__ABOUT THIS TASK__:
Output only the lines below from the one containing "The width and height of the screenshot is (422, 116)." to the one containing "Click the sign", exactly as written, both ends kept.

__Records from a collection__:
■ ■ ■ ■

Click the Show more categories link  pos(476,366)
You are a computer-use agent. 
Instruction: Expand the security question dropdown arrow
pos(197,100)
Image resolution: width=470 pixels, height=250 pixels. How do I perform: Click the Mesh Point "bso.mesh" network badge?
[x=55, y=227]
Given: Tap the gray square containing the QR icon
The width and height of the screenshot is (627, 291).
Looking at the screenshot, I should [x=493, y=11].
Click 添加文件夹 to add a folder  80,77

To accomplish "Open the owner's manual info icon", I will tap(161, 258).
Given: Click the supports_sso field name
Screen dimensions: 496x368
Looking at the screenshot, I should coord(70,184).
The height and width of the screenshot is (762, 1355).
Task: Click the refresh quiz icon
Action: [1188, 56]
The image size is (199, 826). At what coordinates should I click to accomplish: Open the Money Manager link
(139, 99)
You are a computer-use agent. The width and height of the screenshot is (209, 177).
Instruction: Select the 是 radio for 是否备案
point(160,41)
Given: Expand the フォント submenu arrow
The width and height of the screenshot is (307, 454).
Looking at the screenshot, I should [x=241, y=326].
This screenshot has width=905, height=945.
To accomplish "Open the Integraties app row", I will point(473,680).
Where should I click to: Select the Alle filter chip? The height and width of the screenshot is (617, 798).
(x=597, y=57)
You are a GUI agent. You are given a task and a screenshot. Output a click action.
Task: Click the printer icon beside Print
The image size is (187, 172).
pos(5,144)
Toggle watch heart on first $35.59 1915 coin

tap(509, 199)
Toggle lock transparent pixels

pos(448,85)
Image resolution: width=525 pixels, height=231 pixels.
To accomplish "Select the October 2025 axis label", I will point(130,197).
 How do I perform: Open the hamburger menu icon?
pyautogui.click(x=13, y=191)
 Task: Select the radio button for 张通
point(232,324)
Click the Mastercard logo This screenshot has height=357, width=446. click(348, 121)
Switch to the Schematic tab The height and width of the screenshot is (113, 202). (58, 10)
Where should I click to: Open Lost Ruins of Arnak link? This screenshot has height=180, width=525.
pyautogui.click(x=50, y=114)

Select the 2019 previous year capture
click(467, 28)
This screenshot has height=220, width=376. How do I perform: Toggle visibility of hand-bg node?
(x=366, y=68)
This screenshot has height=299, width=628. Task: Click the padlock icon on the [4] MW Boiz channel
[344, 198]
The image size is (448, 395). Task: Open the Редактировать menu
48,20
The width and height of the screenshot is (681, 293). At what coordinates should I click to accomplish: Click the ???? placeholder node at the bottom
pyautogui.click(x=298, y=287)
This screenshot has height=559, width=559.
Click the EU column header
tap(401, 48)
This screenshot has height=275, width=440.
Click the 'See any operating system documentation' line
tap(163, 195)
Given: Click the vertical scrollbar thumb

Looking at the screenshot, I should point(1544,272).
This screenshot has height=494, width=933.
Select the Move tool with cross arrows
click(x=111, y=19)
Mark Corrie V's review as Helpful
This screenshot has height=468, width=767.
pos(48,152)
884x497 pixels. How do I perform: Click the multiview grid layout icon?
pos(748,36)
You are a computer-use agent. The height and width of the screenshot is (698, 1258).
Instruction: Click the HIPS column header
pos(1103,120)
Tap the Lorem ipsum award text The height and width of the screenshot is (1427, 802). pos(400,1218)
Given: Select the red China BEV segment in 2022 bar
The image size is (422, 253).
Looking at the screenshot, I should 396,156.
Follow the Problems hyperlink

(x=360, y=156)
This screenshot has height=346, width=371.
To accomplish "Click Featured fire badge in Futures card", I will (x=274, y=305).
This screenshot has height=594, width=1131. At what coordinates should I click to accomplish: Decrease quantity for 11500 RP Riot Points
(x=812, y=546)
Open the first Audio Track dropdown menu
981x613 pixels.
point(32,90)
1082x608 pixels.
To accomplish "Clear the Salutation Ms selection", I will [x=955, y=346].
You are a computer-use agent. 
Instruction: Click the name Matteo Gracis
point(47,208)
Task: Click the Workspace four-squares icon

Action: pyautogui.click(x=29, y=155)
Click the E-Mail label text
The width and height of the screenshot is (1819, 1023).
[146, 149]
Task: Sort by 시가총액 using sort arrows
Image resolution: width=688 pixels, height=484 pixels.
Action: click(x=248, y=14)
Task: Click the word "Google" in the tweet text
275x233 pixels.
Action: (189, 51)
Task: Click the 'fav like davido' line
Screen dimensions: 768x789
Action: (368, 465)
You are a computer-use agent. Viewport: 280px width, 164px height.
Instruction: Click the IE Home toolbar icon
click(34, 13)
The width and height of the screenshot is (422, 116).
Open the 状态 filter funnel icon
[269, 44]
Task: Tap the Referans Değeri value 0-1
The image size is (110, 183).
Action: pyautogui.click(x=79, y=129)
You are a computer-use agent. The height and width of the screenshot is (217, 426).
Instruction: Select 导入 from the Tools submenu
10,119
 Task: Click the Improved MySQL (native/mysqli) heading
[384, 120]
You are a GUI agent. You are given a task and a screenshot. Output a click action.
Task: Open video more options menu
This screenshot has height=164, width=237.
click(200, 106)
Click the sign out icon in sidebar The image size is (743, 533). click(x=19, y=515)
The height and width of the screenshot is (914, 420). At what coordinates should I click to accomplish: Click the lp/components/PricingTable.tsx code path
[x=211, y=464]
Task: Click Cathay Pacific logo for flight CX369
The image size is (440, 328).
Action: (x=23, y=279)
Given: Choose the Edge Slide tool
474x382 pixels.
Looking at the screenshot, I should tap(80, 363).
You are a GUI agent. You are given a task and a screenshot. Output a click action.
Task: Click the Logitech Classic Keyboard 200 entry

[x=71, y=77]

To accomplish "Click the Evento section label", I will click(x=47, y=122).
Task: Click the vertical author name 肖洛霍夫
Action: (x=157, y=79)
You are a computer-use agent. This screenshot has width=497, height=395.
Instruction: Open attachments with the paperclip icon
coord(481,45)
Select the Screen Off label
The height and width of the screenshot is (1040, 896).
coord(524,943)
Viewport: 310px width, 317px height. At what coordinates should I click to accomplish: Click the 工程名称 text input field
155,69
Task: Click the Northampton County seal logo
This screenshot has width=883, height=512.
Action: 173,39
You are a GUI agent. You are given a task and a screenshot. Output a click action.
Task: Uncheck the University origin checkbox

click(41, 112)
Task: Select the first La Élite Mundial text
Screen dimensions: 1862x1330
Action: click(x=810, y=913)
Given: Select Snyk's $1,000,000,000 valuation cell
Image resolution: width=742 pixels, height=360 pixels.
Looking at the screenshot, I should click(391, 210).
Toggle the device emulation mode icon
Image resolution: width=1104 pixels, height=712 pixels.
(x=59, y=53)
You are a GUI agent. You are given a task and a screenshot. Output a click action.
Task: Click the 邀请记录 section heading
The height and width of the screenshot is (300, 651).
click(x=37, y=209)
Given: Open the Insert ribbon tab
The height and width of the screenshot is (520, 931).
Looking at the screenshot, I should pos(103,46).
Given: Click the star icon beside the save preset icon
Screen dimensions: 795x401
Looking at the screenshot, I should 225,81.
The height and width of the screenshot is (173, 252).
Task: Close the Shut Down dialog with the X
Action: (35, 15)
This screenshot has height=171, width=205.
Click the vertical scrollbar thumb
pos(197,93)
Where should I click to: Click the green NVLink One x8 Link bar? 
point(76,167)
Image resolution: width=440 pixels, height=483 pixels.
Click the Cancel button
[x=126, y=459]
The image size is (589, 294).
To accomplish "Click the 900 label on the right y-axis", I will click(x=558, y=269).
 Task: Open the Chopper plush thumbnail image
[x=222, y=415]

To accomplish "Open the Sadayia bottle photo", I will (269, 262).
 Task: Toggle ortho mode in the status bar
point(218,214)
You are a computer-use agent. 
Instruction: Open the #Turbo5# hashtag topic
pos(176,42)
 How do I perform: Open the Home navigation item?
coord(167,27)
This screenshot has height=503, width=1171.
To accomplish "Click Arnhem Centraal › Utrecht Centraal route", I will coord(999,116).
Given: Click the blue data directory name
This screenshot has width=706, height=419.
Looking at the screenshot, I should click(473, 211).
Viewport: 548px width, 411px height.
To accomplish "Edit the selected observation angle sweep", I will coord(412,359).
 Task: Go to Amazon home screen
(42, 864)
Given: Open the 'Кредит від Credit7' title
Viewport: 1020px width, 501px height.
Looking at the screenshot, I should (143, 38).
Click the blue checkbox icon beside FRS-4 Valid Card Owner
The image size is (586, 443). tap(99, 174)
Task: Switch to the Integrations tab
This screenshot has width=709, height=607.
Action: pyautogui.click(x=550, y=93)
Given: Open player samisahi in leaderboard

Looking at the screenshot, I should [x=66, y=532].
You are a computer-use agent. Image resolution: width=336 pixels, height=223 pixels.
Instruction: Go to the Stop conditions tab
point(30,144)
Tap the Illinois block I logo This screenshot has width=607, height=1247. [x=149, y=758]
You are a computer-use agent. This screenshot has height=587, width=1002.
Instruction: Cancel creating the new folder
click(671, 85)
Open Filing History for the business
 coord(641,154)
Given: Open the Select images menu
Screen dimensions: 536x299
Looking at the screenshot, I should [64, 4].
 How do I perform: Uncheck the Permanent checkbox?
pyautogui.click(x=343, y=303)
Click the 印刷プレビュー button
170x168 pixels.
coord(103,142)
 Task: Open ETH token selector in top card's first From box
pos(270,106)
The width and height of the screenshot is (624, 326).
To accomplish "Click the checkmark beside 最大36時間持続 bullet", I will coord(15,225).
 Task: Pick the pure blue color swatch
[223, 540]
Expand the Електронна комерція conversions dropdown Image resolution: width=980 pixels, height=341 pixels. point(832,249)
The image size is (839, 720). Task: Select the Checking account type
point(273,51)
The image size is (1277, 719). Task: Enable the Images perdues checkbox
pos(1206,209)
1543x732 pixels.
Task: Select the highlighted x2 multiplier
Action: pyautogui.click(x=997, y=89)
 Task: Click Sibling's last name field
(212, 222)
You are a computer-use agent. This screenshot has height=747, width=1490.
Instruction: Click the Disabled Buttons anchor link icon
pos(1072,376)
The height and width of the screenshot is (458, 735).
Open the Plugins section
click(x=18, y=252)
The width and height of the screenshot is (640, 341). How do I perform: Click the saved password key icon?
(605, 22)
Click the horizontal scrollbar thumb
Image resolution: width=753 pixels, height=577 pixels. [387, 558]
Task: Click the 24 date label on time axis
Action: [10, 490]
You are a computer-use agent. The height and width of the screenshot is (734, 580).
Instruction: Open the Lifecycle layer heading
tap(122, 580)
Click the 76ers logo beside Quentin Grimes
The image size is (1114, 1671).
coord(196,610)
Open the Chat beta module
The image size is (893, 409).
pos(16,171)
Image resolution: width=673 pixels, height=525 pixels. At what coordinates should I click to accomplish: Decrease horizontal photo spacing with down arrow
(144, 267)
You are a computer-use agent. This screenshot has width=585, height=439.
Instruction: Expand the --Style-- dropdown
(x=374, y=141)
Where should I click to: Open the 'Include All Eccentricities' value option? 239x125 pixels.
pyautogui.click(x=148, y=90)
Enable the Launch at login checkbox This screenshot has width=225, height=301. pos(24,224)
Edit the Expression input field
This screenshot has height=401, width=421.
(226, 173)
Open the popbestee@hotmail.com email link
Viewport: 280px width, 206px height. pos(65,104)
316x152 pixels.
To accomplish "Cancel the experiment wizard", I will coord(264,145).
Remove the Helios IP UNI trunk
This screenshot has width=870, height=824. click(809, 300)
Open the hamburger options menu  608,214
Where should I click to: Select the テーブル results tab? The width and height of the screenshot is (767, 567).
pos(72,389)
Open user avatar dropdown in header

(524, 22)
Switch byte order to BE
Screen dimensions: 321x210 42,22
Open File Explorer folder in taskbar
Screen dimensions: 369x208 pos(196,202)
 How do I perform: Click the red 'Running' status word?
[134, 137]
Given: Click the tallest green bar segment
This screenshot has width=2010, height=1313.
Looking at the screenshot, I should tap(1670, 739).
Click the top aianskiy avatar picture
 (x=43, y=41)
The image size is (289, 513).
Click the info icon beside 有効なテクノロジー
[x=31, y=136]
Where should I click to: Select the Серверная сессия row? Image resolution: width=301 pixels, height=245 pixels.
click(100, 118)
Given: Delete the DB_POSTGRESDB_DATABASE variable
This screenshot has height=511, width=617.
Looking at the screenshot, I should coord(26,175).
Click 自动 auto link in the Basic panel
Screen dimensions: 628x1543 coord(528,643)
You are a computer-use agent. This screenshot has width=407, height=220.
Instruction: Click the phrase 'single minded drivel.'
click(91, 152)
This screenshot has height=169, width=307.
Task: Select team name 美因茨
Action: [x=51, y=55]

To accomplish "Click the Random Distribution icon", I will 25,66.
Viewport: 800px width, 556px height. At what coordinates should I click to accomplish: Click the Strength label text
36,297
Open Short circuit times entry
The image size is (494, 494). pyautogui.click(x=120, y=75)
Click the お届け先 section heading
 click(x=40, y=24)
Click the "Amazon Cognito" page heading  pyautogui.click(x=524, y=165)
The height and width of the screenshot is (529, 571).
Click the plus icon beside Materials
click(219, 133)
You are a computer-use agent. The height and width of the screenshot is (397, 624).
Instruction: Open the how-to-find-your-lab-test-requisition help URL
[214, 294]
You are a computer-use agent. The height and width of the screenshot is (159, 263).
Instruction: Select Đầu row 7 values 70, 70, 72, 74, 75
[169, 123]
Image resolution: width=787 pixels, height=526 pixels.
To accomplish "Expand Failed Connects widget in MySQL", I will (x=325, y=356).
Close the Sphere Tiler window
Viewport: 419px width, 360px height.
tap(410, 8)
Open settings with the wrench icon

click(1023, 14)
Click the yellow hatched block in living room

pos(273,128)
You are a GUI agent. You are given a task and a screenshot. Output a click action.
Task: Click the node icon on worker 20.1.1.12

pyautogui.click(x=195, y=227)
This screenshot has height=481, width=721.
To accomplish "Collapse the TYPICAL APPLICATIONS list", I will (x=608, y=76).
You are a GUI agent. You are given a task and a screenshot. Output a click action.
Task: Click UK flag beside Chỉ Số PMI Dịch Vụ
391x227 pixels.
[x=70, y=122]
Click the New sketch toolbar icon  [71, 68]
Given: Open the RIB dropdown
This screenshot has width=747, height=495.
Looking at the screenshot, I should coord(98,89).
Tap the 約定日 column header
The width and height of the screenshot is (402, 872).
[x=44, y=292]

■ ■ ■ ■

__EXERCISE RESULT__:
The width and height of the screenshot is (422, 116).
Open the 状态 filter funnel icon
[269, 44]
Task: Tap the Referans Değeri value 0-1
The image size is (110, 183).
Action: pyautogui.click(x=79, y=129)
You are a computer-use agent. The height and width of the screenshot is (217, 426).
Instruction: Select 导入 from the Tools submenu
10,119
 Task: Click the Improved MySQL (native/mysqli) heading
[384, 120]
You are a GUI agent. You are given a task and a screenshot. Output a click action.
Task: Open video more options menu
This screenshot has height=164, width=237.
click(200, 106)
Click the sign out icon in sidebar The image size is (743, 533). click(x=19, y=515)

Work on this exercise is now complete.